Watching my little brother pack his belongings into the car before his freshman year of college as I did the same on the cusp of my senior year, I felt old. That first day at Princeton seemed like whole lifetimes ago. In the years between then and now, my perception of myself and the world, and my place in that world, had changed tremendously and constantly. And now, here I was, the pseudo-responsible adult, telling my brother to be smart and safe, and to make good decisions — the same hollow mantra I’d only half-heard through the haze of my excitement three years earlier. When he texted me that weekend with a simple and yet all encompassing, “I love college,” I realized that, although we both loved our respective universities, my love was tinged with a premature nostalgia, a love of something that already seemed past. I felt old.

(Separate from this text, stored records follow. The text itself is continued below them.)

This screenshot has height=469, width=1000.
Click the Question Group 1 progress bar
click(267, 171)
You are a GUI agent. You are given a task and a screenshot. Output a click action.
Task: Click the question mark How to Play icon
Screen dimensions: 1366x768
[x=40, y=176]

I said these words to my friend Anna Gordon of McGill University — a brilliant, profoundly insightful friend I might add — expecting her to agree, as every other rising and graduated senior had done in the past few weeks. Instead, she replied, “But don’t you also feel so young?” Of course, I was well aware that 21 is not actually old, even if I felt so. However, I continued to disagree. There was but one year left before those mystical, long-awaited and quickly-fleeting “best years of our lives” were behind us, and we would never be as fun, reckless or free as we were in this moment, at this age. What an awful thing.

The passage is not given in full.